=== Data to process ===
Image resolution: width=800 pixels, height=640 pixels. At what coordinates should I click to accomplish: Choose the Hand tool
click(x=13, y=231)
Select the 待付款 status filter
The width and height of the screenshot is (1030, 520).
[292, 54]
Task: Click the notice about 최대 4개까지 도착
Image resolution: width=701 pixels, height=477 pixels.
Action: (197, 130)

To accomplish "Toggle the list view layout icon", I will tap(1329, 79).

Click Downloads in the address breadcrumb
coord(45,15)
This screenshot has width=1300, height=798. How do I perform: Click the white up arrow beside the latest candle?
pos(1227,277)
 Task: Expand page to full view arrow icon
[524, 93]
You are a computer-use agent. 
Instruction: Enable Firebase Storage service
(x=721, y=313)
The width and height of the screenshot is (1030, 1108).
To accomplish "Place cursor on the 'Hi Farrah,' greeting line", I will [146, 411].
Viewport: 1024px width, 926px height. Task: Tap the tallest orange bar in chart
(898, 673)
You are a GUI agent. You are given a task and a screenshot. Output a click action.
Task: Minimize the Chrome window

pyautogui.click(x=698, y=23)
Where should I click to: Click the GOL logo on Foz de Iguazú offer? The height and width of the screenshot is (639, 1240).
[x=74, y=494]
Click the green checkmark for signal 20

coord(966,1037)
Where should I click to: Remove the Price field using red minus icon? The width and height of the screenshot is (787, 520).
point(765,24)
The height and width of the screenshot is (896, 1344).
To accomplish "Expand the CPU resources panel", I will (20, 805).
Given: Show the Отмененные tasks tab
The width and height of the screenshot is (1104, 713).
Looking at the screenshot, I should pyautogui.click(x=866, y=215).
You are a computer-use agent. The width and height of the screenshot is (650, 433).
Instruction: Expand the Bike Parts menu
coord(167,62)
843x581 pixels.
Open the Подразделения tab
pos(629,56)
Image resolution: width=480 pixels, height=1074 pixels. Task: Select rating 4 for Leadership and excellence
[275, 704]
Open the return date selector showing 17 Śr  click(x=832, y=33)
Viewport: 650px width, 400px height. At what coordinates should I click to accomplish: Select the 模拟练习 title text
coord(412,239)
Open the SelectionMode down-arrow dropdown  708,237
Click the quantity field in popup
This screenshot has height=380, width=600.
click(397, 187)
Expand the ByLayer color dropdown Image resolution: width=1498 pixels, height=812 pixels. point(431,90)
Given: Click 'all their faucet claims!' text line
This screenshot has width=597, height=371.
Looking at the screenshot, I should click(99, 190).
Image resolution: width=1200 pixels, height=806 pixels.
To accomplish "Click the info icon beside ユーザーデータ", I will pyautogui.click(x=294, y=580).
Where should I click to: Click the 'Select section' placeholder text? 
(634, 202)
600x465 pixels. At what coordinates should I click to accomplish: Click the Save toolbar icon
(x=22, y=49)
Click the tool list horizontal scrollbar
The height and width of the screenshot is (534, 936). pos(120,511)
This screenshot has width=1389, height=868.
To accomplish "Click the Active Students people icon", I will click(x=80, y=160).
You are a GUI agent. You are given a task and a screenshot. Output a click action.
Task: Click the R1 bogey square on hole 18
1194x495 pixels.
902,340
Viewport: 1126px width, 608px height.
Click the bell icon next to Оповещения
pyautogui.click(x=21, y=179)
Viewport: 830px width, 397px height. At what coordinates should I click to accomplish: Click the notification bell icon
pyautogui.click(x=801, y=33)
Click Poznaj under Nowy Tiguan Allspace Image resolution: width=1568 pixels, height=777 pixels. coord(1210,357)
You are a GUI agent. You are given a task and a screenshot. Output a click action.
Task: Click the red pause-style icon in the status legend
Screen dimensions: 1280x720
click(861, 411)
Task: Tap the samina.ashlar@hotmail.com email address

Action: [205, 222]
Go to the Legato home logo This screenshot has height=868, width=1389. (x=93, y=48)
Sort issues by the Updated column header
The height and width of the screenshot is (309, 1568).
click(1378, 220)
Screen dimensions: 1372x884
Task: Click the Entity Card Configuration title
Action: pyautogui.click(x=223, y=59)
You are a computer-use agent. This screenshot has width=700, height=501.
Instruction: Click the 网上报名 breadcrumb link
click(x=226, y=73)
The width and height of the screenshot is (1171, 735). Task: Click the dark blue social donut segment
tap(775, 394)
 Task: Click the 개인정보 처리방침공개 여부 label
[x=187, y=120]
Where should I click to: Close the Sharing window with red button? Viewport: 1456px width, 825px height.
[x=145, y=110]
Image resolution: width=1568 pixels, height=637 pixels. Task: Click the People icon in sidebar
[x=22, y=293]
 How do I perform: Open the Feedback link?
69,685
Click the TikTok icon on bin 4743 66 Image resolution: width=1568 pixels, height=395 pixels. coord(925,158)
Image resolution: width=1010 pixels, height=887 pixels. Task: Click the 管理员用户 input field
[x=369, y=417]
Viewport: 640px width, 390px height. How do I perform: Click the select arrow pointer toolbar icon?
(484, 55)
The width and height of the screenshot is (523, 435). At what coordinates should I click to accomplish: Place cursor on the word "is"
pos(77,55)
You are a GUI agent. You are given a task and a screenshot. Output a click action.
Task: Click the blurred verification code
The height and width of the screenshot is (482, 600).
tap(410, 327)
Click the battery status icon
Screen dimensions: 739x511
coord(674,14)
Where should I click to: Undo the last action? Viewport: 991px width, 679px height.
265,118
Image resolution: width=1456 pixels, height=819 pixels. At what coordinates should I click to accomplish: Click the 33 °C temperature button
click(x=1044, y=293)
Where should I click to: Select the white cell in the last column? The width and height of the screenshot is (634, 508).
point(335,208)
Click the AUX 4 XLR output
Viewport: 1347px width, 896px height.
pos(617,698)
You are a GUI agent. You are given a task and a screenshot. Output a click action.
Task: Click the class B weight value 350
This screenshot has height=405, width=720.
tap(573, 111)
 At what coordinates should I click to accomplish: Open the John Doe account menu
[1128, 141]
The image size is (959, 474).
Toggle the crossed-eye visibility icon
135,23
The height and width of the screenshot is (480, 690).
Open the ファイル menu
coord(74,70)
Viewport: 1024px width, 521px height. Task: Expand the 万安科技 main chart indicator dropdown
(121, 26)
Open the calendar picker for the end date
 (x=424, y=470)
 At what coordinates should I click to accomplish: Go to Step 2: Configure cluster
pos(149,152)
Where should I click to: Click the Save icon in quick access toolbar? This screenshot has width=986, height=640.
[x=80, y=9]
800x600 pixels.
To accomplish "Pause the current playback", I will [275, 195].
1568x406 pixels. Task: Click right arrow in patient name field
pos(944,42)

=== Task details ===
The exercise is to copy out every line above that has the word "will" in it.

=== Result of this exercise ===
To accomplish "Toggle the list view layout icon", I will tap(1329, 79).
To accomplish "Place cursor on the 'Hi Farrah,' greeting line", I will [146, 411].
To accomplish "Expand the CPU resources panel", I will (20, 805).
To accomplish "Click the info icon beside ユーザーデータ", I will pyautogui.click(x=294, y=580).
To accomplish "Click the Active Students people icon", I will click(x=80, y=160).
To accomplish "Pause the current playback", I will [275, 195].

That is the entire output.